Mujer con una balanza (h. 1664)
Woman holding a balance
National Gallery of Art · Washington
Asisto a un coloquio en un club tras ver una película sobre Vermeer, pintor del que el Museo del Prado ofreció hace un tiempo la exposición «Vermeer, el interior holandés» Grato ha sido ver filmada su vida como lo fue admirar su obra de cerca para disfrutar de lo que constituyó, a mediados del siglo XVII, otro adelanto de la gran fotografía que se hace hoy para la pantalla, porque sus obras nos permiten ver esos interiores domésticos tan difíciles de iluminar para el celuloide.
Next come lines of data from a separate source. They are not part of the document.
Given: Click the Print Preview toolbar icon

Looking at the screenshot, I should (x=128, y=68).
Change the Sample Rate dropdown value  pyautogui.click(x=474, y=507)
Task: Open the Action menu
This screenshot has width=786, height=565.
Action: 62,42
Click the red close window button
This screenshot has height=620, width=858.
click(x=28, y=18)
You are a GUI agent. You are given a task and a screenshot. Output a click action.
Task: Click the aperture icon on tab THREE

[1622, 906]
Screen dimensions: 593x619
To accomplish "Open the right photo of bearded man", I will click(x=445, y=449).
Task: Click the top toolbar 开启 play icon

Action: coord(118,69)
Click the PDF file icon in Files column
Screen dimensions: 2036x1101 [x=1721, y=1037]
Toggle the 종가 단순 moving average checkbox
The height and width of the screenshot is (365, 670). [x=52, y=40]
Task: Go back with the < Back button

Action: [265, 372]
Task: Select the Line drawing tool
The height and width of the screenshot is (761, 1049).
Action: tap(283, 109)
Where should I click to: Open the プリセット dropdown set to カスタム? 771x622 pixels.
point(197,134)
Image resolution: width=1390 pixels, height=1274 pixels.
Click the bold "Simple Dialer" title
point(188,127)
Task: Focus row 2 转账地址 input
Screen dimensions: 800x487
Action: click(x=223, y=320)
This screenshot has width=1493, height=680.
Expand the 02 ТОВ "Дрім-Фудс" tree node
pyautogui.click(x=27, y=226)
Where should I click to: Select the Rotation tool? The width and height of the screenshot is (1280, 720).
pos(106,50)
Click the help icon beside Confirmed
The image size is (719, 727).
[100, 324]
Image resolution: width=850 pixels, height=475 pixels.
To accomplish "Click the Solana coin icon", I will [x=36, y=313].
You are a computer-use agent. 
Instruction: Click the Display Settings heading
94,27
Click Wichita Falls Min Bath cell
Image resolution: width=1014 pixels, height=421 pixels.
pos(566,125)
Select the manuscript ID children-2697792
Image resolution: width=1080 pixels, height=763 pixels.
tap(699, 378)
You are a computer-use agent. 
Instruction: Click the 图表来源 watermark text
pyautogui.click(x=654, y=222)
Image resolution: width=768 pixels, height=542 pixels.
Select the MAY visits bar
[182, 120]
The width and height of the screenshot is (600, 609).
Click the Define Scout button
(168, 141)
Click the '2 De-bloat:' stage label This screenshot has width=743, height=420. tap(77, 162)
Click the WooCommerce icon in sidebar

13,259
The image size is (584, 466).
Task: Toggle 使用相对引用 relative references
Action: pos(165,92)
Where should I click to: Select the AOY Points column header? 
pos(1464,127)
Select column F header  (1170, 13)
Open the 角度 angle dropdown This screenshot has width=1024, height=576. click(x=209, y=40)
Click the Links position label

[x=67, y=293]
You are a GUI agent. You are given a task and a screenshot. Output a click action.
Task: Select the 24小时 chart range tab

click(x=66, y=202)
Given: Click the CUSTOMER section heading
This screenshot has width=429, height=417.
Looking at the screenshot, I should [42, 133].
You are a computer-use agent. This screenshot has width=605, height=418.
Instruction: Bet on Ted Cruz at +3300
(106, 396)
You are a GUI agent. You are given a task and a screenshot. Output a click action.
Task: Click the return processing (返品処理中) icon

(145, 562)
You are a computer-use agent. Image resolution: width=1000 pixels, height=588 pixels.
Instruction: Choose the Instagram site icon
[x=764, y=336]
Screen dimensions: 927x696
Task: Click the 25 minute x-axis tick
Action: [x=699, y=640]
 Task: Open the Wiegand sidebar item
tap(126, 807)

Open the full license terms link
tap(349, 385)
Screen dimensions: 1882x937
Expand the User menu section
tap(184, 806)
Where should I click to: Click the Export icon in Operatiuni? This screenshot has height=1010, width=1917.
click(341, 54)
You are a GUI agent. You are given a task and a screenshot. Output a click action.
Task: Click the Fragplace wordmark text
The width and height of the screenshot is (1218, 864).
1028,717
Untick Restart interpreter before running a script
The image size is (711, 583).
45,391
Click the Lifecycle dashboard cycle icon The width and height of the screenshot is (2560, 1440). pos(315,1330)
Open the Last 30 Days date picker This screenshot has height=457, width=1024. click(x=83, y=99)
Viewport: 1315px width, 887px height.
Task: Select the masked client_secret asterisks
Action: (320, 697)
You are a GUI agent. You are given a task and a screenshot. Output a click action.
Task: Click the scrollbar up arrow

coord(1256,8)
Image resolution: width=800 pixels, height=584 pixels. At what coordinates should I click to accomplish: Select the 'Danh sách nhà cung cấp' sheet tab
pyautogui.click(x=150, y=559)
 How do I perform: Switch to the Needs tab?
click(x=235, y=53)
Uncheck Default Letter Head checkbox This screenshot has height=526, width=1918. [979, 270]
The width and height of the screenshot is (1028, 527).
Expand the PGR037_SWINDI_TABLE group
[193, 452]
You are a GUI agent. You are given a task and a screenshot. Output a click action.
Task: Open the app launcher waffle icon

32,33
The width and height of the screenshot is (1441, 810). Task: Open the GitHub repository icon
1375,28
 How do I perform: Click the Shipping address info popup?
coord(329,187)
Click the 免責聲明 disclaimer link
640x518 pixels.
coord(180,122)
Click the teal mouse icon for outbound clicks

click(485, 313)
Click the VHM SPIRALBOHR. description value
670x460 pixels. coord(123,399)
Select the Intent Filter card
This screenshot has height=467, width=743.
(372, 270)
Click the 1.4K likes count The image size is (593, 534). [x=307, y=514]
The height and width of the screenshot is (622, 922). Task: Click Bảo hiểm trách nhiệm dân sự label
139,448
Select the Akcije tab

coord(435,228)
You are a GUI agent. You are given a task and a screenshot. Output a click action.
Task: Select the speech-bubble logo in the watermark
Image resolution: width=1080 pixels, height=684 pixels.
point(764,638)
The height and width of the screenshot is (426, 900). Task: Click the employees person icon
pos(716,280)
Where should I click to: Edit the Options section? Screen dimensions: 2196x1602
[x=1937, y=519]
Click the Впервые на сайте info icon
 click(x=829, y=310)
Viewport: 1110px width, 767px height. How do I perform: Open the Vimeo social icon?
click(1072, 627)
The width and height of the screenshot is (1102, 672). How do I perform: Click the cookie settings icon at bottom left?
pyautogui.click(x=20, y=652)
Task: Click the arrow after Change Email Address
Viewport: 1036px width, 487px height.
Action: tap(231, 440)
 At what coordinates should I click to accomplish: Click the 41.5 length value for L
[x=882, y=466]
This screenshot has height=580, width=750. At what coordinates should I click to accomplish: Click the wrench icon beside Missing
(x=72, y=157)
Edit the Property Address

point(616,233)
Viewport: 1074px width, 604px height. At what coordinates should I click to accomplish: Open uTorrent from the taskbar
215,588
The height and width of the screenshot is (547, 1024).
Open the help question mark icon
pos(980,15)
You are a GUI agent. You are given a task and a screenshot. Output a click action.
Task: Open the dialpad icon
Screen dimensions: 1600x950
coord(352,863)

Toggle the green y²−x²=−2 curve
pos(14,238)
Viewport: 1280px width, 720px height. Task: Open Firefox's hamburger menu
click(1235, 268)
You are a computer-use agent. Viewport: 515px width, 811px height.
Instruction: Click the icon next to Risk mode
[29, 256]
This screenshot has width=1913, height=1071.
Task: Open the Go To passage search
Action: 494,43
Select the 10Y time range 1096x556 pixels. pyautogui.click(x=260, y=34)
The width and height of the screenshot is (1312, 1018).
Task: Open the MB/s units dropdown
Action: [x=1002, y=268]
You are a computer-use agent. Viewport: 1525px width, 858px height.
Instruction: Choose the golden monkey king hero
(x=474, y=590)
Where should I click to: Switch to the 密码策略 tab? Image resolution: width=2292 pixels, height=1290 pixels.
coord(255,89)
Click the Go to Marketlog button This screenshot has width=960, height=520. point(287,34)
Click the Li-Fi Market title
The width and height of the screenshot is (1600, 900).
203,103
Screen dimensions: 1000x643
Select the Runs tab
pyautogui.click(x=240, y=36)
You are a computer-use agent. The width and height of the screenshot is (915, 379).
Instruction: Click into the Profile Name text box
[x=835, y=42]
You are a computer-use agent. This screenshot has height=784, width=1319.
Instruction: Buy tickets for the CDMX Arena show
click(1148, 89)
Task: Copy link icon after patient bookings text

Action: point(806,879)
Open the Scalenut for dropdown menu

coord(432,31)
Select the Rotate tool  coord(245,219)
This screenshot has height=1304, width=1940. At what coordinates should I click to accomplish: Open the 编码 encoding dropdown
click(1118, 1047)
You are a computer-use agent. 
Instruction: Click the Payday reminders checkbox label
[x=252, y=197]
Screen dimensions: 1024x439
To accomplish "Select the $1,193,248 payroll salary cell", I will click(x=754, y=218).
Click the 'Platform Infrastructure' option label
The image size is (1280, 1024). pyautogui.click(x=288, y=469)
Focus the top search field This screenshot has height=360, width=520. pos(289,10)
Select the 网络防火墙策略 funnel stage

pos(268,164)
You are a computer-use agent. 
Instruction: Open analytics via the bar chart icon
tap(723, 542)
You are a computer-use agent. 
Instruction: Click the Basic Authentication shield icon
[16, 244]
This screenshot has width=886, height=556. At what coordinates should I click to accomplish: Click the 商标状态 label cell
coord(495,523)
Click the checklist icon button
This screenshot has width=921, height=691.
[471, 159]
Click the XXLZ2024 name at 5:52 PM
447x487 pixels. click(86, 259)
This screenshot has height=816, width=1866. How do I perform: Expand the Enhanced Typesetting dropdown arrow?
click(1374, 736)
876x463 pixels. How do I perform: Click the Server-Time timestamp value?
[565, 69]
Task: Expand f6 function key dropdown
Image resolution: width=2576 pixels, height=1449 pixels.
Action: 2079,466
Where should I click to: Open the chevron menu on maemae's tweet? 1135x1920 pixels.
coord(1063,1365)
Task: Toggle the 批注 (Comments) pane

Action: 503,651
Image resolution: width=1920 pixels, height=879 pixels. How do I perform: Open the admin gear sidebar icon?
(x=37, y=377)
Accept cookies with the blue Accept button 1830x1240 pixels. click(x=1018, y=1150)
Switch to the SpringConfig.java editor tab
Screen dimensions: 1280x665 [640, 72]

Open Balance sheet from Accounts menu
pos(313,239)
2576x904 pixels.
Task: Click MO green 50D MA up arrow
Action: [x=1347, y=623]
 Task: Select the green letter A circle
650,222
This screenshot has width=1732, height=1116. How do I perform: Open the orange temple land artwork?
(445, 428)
Junto a sus pinturas estaban las de sus contemporáneos Borch, Dou, Hooch, Maes, Metsu y Steen, artistas dotados de talento excepcional y, curiosamente, vecinos todos en ese palmo de terreno que propició el mutuo enriquecimiento de ideas.
Sus cuadros, medianos de tamaño, todos de formato vertical, juegan con perfiles humanos, en general, de mujeres, que, según los comentarios al uso, cobran una importancia que no habían tenido en la historia del arte más que como vehiculo de conceptos alegóricos o como figuras religiosas o mitológicas. Esto, más la común textura de los materiales, el contenido simbólico y la composición geométrica, dan suficientes elementos para conformar carácter; pero destaca la luz que nutre cada escena, la fuente lumínica que da vida a los gestos, a los momentos íntimos, donde los personajes parecen sorprendidos por una cámara fotográfica que, tal como la conocemos hoy, no existía, pero que estas obras la anuncian. En sus cuadros, la luz que recibe la escena desde un ángulo podría parecer que proviene de una ventana, pero no es así. Vermeer ha pintado un cortinón opaco detrás del cual sitúa oculto un candelabro, cuya luz incide en lo que parece ventana y que es sólo una tela blanca a manera de pantalla, de donde se refleja al cuerpo de la figura que pinta. El cine mostró un día esta fórmula de luz reflejada frente a la de luz directa, la cual atenuaba arrugas, imperfecciones en los rostros y sombras no buscadas. Como colofón, un cuarteto de cuerda trajo obras de Mozart, Pachelbel y Vivaldi para hacer que la pintura de Vermeer flotara en la memoria con más intensidad merced a la magia sonora. Una vez se dijo sin decir palabra que la belleza llama a la belleza, lo bueno a lo bueno, el arte al arte.